Task description
From the first line to the last, print the listing exactly.

Provided data
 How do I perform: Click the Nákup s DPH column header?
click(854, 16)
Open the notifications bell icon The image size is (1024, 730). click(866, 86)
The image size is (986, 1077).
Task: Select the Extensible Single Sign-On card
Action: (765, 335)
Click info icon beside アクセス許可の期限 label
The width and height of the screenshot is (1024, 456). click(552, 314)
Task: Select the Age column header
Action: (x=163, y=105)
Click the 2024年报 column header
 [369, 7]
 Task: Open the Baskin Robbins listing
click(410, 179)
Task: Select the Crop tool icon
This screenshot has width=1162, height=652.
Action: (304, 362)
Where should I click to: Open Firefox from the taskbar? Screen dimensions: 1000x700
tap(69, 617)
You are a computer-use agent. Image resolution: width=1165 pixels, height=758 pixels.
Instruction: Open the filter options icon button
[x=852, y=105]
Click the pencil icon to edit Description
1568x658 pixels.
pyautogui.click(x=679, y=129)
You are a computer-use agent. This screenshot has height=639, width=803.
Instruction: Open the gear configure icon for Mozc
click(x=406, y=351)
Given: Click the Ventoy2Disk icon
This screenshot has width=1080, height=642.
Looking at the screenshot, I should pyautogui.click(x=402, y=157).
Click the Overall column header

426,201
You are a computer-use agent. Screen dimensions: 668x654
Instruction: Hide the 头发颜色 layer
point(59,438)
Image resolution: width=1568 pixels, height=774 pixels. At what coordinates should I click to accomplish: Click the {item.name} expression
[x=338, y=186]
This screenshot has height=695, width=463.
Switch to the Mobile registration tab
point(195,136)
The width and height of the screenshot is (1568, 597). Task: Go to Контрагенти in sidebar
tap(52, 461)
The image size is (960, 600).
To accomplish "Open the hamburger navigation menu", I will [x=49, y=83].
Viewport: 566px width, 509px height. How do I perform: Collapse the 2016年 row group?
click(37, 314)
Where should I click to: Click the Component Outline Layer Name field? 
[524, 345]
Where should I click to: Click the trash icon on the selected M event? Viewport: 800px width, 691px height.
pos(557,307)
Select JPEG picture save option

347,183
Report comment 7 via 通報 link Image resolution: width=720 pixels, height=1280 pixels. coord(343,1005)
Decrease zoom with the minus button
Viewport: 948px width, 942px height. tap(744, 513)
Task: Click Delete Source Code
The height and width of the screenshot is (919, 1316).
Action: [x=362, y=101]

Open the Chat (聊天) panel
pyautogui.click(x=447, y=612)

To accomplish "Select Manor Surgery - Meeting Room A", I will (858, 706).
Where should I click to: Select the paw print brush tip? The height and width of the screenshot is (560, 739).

Task response
 How do I perform: Click the Nákup s DPH column header?
click(854, 16)
Open the notifications bell icon The image size is (1024, 730). click(866, 86)
The image size is (986, 1077).
Task: Select the Extensible Single Sign-On card
Action: (765, 335)
Click info icon beside アクセス許可の期限 label
The width and height of the screenshot is (1024, 456). click(552, 314)
Task: Select the Age column header
Action: (x=163, y=105)
Click the 2024年报 column header
 [369, 7]
 Task: Open the Baskin Robbins listing
click(410, 179)
Task: Select the Crop tool icon
This screenshot has width=1162, height=652.
Action: (304, 362)
Where should I click to: Open Firefox from the taskbar? Screen dimensions: 1000x700
tap(69, 617)
You are a computer-use agent. Image resolution: width=1165 pixels, height=758 pixels.
Instruction: Open the filter options icon button
[x=852, y=105]
Click the pencil icon to edit Description
1568x658 pixels.
pyautogui.click(x=679, y=129)
You are a computer-use agent. This screenshot has height=639, width=803.
Instruction: Open the gear configure icon for Mozc
click(x=406, y=351)
Given: Click the Ventoy2Disk icon
This screenshot has width=1080, height=642.
Looking at the screenshot, I should pyautogui.click(x=402, y=157).
Click the Overall column header

426,201
You are a computer-use agent. Screen dimensions: 668x654
Instruction: Hide the 头发颜色 layer
point(59,438)
Image resolution: width=1568 pixels, height=774 pixels. At what coordinates should I click to accomplish: Click the {item.name} expression
[x=338, y=186]
This screenshot has height=695, width=463.
Switch to the Mobile registration tab
point(195,136)
The width and height of the screenshot is (1568, 597). Task: Go to Контрагенти in sidebar
tap(52, 461)
The image size is (960, 600).
To accomplish "Open the hamburger navigation menu", I will [x=49, y=83].
Viewport: 566px width, 509px height. How do I perform: Collapse the 2016年 row group?
click(37, 314)
Where should I click to: Click the Component Outline Layer Name field? 
[524, 345]
Where should I click to: Click the trash icon on the selected M event? Viewport: 800px width, 691px height.
pos(557,307)
Select JPEG picture save option

347,183
Report comment 7 via 通報 link Image resolution: width=720 pixels, height=1280 pixels. coord(343,1005)
Decrease zoom with the minus button
Viewport: 948px width, 942px height. tap(744, 513)
Task: Click Delete Source Code
The height and width of the screenshot is (919, 1316).
Action: [x=362, y=101]

Open the Chat (聊天) panel
pyautogui.click(x=447, y=612)

To accomplish "Select Manor Surgery - Meeting Room A", I will (858, 706).
Where should I click to: Select the paw print brush tip? The height and width of the screenshot is (560, 739).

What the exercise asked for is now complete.